Activity 1 —
Using the Cordillera Blanca trek description, explain why the trek is described as rewarding even though the high altitude is a challenge. Answer in one to three sentences.
Activity 2 —
Continue the Cordillera Blanca trek description from the point where it stops.

Excerpt to read —

***

Trekking the Cordillera Blanca, Peru

Dates: May /June / August

Peru’s Cordillera Blanca is a renowned destination for trekking, boasting majestic ice peaks and tranquil turquoise lakes. With over 70 summits exceeding 18,000 feet, including Huascarán and Alpamayo, trekkers are treated to unparalleled views and challenging terrain. A 10-day trek starting from Laguna Jancarurish offers an exploration day below Alpamayo Base Camp, with optional hikes to scenic overlooks of the region. While the high altitude poses a challenge, the exhilarating days on the trail and the opportunity to camp by stunning lakesides make this trek a truly rewarding adventure.

“Trekking the Cordillera Blanca. Peru means exploring the highest tropical mountain range in the world. Incredible mountain scenery including snow-capped peaks, turquoise lakes and beautiful meadows.”

  • A fine trek in glorious landscape in this high, glaciated range around the most beautiful mountains in the world
  • Cross high passes between deep valleys with their remote Quechua farming communities.
  • Revel in snowy peaks, bright lakes and areas of grassland.

trekking in Peru alpamayo loop

Trekking the Cordillera Blanca,Peru boasts an unspoiled landscape that is literally dotted with 5,700 to 6,000 metre peaks including Huascarán, the highest mountain in Peru at 6,768 metres (22,205 feet). Every day we trek past head-turning glacial lakes sporting an otherworldly colour of blue – always with a backdrop of rugged mountains. During this trek in the Cordillera Blanca we cross high passes and can be awestruck by the sheer number of glaciers. We’ll keep an eye out for the remains of pre-Incan ruins along the trail and will be treated to spectacular wildflower filled meadows. We sleep in tents in beautiful camp sites and enjoy the luxury of walking only with a daypack. Donkeys and local “arrieros”and cooks assist us to make the loop around the prettiest mountains in the world an unforgettable trek of a lifetime.

“The incredible landscape on this trip will stir your soul.”


Individual arrival at the small and lively city of Huaráz, Peru’s center for mountaineering, at 10,200 feet. This climbing and trekking center is located in the valley of the Río Santa, nestled between the Cordillera Negra and the Cordillera Blanca. Our hotel, the Andino, has outstanding views of the peaks of the Cordillera Blanca, including massive Huascarán (22,204′), Peru’s highest mountain, and several other beautiful snow-capped peaks over 19,000 feet. We gather for a Welcome Dinner tonight.

***

Provided data —

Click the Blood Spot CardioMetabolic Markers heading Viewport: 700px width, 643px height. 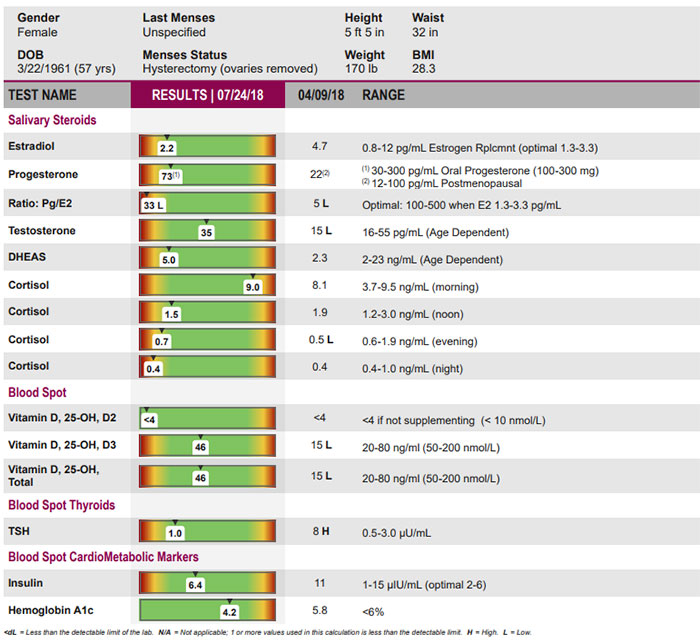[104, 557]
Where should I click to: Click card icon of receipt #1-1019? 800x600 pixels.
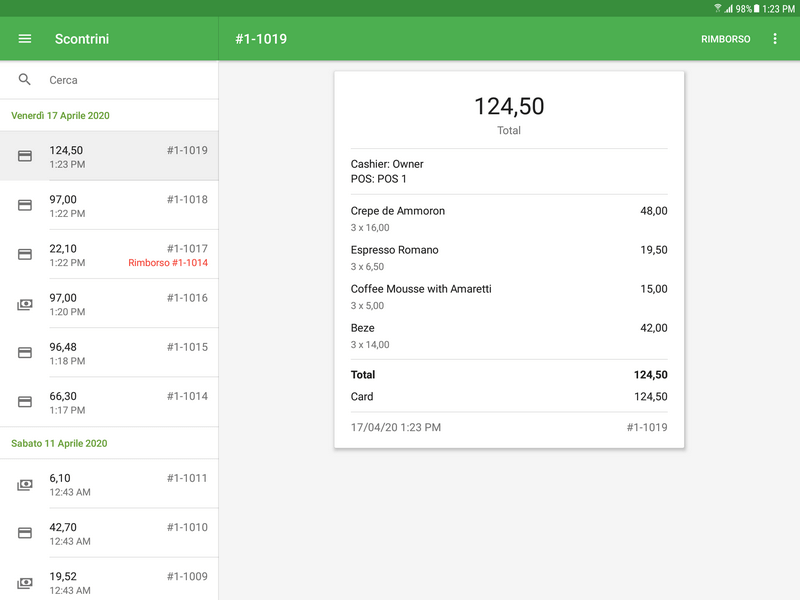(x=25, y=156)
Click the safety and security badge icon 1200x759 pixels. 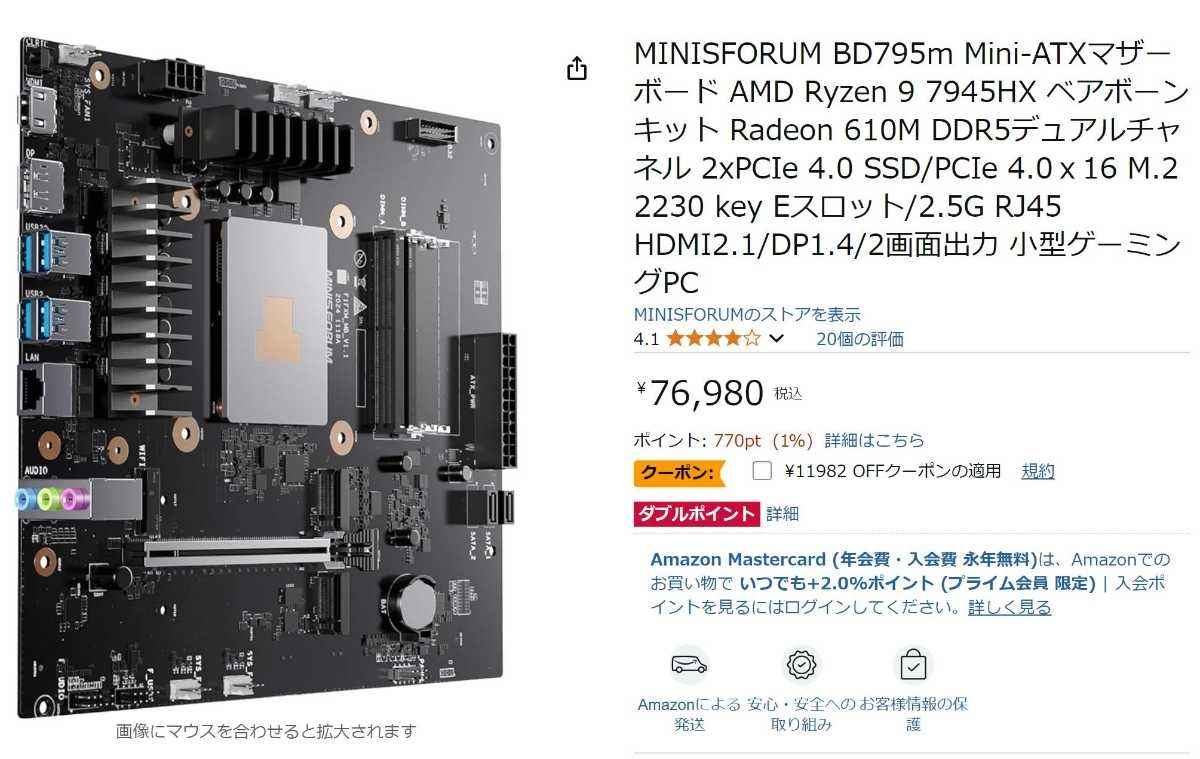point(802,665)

***

Written answer 1 —
The high altitude is a challenge, but the exhilarating days on the trail make up for it. So does the chance to camp beside stunning lakes. Together these make the trek a truly rewarding adventure.

Written answer 2 —
  • Night and dinner at Hotel in Huaraz

For today’s acclimatization hike, we drive north of Huaráz for about 1 hour to a trailhead below Lake Churup. We begin our hike at about 12,800 feet, following along glacial moraine for about 1.5 hours, then continue steeply up for about 1.5 hours. We arrive at the stunning setting of Lake Churup, set at 14,700 feet at the base of the Churup Glacier. After a picnic lunch, we hike back down and return to Huaráz in the late afternoon.

  • Hiking Details: 6 hours, 5 miles, 1,900 feet ascent/descent
  • Night and dinner at Hotel in Huaraz

We depart Huaráz and drive north along the main valley, the Callejón de Huaylas. En route, we visit Yungay Memorial Park, which commemorates the 1970 earthquake and avalanche/mudslide that tragically decimated this Andean community. After the lovely town of Caráz, we turn off the main road and descend on a dirt road to cross the Rio Santa, where the landscape becomes increasingly rugged and remote. We then ascend to the farming community of Hualcayán. Our camp is near the school, set below the Wari ruins of Hualcayán (10,500′), which we can explore on an optional afternoon hike. Here we’ll have good views of the Callejón de Huaylas and the Cordillera Negra.

  • BLD, Approximate Driving Time: 4 hours

In the morning, we meet our arrieros (horse wranglers) and the pack animals that will carry our gear. We start hiking on a steep switchback trail and pass through a landslip area, a legacy of the 1970 earthquake. Lunch is in an open green meadow on a ridge at Huaca Corral (13,070′), which overlooks our last night’s camp of Hualcayán and across the Callejón de Huaylas. From Huaca Corral, we continue steadily uphill for two hours to Wishcash. A five-minute walk from camp brings us an absolutely stunning view down to Yanacocha.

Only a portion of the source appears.